Keep in mind the system will only wake us when all associated tasks have finished.
Don't forget to call resume to start downloading the data.
Getting back to our timeline, we've got the URL download in progress.
So it is safe to complete our task and allow the application to sleep.
The system will continue downloading the data while we are suspended.
When our data is ready, URLSession will create a task and wake our application back up.
But what does wake our application really mean?
In concrete terms, waking your application means calling the new handle background task method on WKExtensionDelegate.
In addition to this call, we will receive a will activate call on our visible view controllers.
The system coalesces tasks and delivers them to us as a set.
We need to process all of the tasks in this set.
So let's get started by looping through them.
For each task, we can use an inline task to get an object of the types we care about.
In this case, we're processing a URLSession task.
So we need to rejoin the session using the identifier associated with the task.
URLSession is a highly asynchronous API.
We need to be careful to hold on to our tasks until we're finished processing this data.
We recommend you store the task in a collection and then drain the collection when finished, completing each task to return it to the system.
Make sure to complete task types that you don't specifically handle.
Remember, the system has a limited number available.
So complete each one that you get.
We've got our data.
Let's update our model.
You might consider updating your UI as well at this point, but we recommend you make use of this snapshot task runtime for that type of work.
So before we complete our URL task, let's make sure to schedule a snapshot.
With our snapshot scheduled, it's safe to complete the URL task and allow the application to sleep again.
Soon, the system will wake us back up with the snapshot task we just scheduled.
Now is our chance to update our UI, and get everything ready for the new snapshot.

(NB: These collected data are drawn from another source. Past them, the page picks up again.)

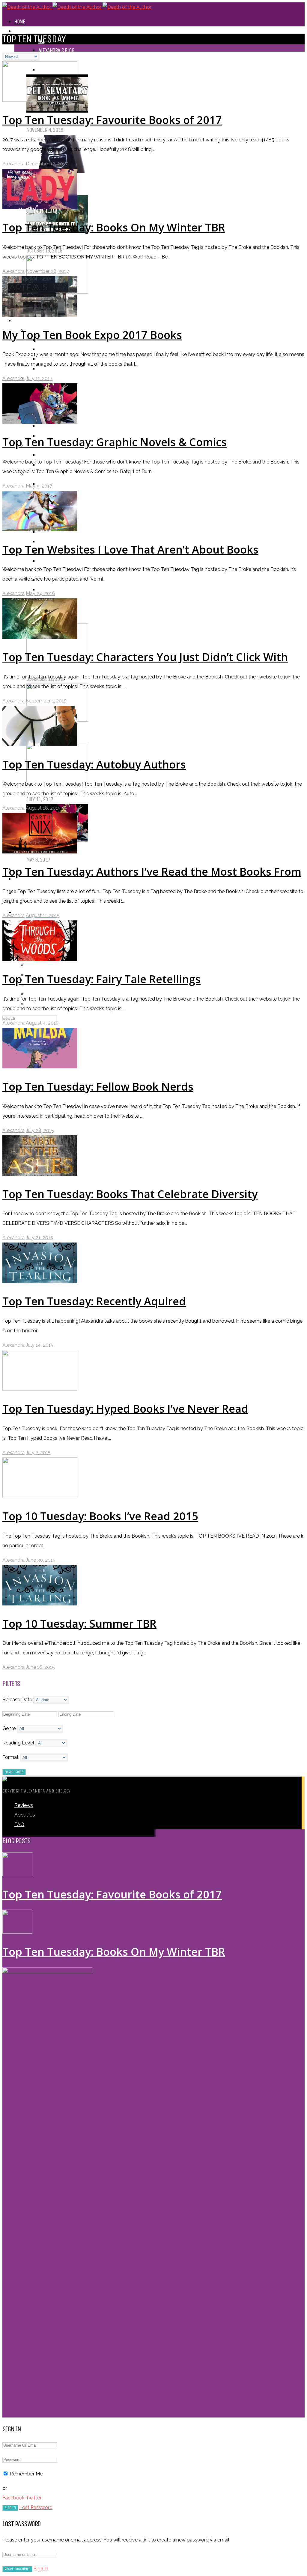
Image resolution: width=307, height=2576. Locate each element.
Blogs (20, 31)
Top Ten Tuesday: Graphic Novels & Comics (89, 850)
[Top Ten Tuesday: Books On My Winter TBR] (39, 207)
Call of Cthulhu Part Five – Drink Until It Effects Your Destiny (114, 241)
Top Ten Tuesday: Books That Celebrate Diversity (130, 1194)
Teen (43, 541)
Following (37, 965)
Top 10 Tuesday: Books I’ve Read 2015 (100, 1516)
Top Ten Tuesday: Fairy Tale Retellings (101, 979)
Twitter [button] (33, 2498)
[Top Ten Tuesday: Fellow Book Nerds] (39, 1067)
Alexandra (13, 164)
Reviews (22, 320)
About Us (24, 1815)
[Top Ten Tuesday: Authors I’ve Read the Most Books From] (39, 852)
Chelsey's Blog (53, 59)
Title (43, 454)
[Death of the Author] (76, 7)
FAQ (19, 1824)
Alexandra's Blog (56, 50)
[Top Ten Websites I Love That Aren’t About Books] (39, 530)
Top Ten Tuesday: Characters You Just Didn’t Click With (145, 657)
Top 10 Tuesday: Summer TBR (79, 1623)
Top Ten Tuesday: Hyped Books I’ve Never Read (125, 1408)
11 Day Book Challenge (61, 589)
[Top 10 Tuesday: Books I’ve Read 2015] (39, 1496)
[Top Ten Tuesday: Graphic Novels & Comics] (39, 422)
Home (19, 21)
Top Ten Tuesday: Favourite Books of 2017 (88, 669)
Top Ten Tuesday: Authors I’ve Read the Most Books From (151, 871)
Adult (44, 560)
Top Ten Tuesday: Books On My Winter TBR (89, 729)
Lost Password (35, 2507)
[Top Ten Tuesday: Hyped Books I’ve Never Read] (39, 1389)
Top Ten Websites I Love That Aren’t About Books (130, 549)
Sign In (41, 2568)
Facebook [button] (14, 2498)
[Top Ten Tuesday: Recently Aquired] (39, 1281)
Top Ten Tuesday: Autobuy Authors (94, 764)
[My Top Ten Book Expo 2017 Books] (39, 315)
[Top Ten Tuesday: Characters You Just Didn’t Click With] (39, 637)
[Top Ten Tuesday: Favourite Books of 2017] (39, 100)
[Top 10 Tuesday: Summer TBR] (39, 1604)
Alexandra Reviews (58, 349)
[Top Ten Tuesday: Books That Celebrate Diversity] (39, 1174)
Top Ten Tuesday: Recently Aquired (94, 1301)
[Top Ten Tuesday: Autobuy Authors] (39, 744)
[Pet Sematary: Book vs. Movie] (57, 110)
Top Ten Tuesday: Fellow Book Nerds (97, 1086)
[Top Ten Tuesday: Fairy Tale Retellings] (39, 959)
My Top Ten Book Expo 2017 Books (92, 335)
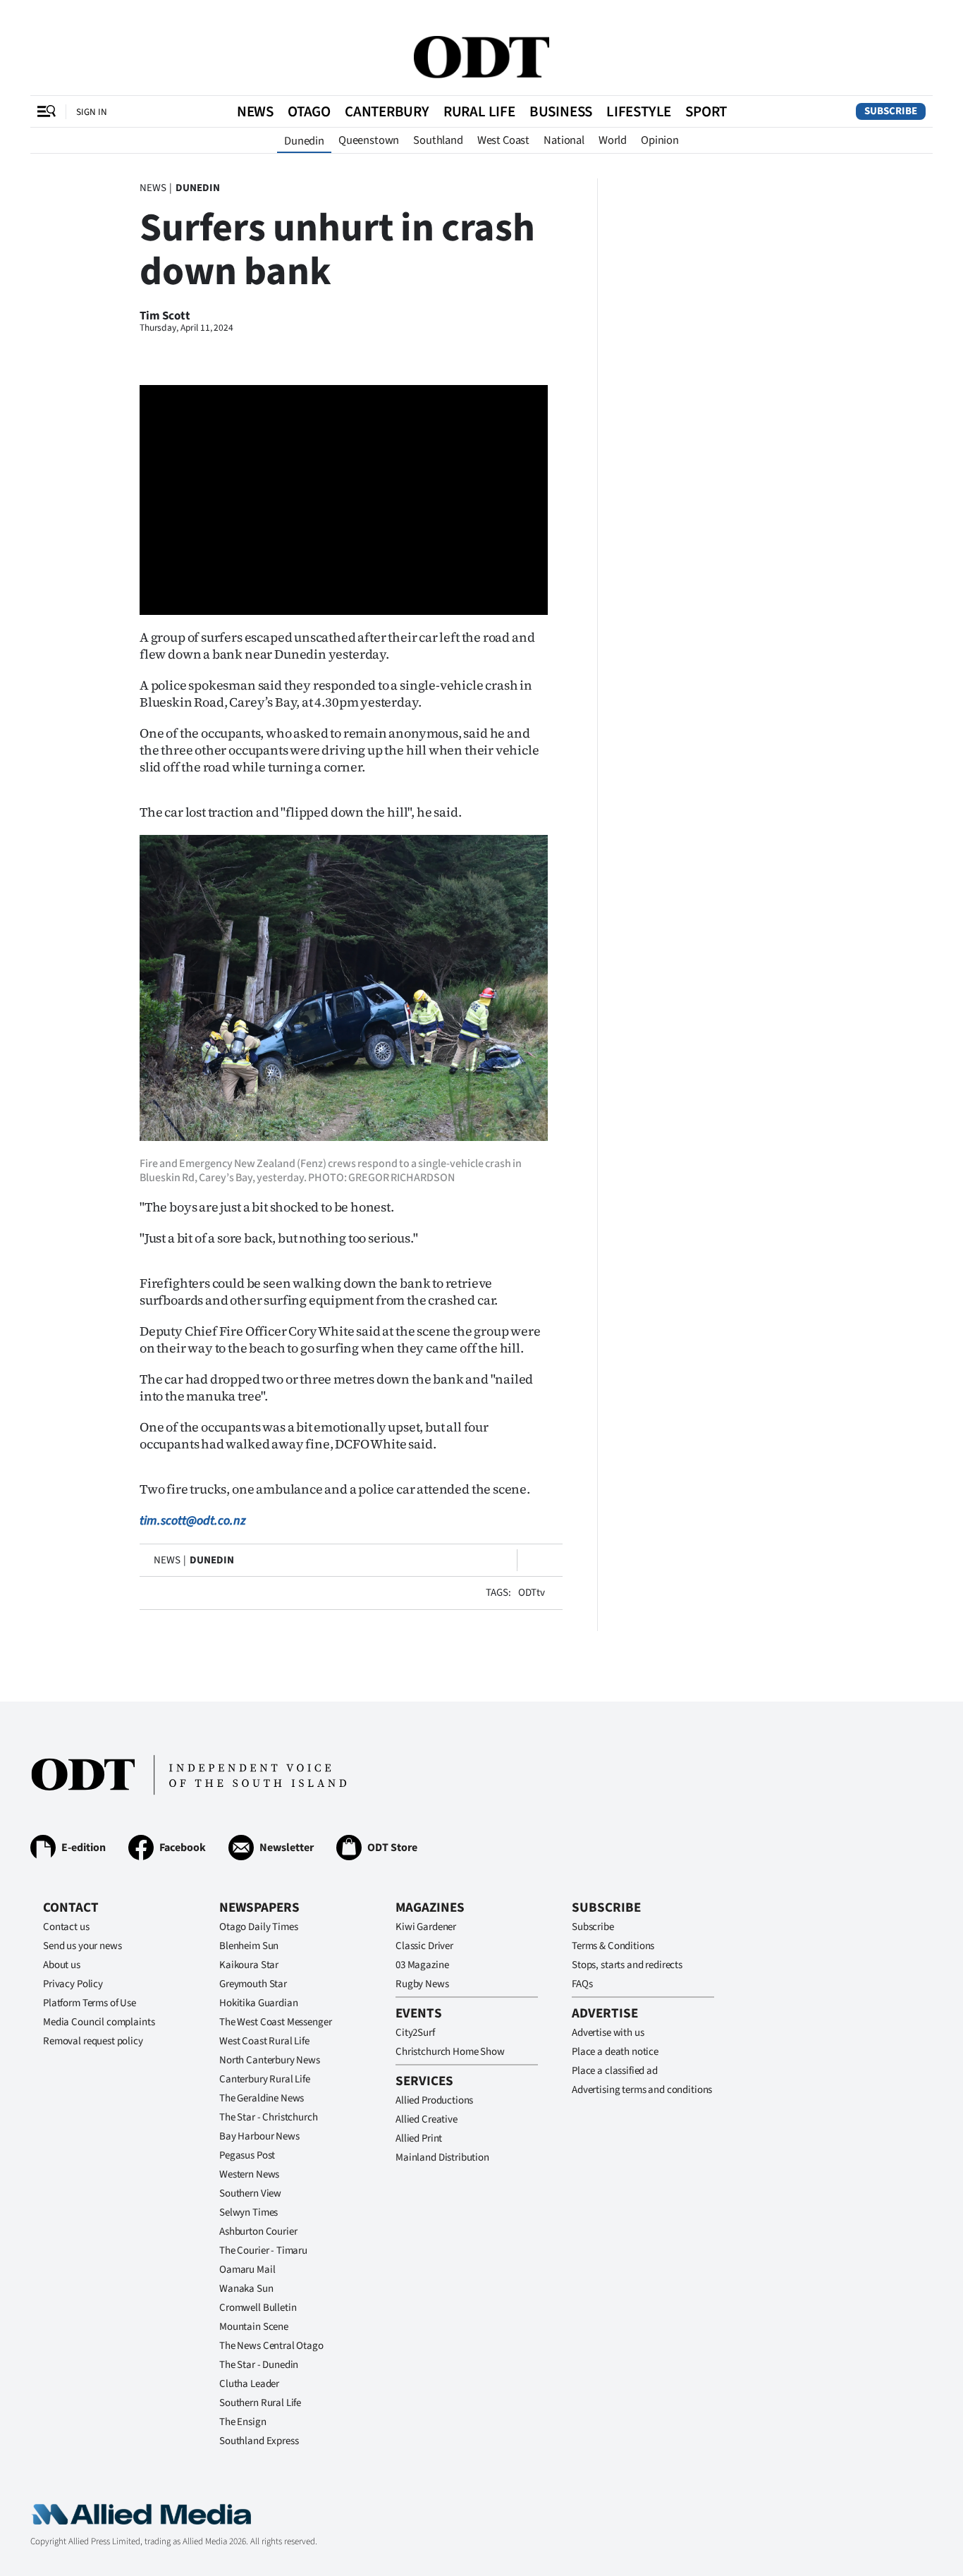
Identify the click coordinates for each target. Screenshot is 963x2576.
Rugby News (422, 1984)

Snapshots have a unique completion handler.
So let's take a look at the completion handler for snapshots on watchOS.
Every application must have a snapshot at all times.
This is because your snapshot is both your launch image and your preview image while running in the dock.
That rule means that when we complete a snapshot, we need to tell the system how long it is valid for.
Think about your data and how long it will be relevant to your users.
In this case, we have another event scheduled at eight.
So let's set our expiration for thirty minutes from now.
User info can optionally store some information about why we made this request.
That data will return to us with our next snapshot task.
WatchOS will give your application an opportunity to restore its default state after one hour of inactivity.
You can tell the system to skip that event by setting the restoredDefaultState property to true.
Doing this lets the system know that you are already at your default state, and don't need an extra task for that.
Apps that have no concept of a default state should consider always setting this property to true.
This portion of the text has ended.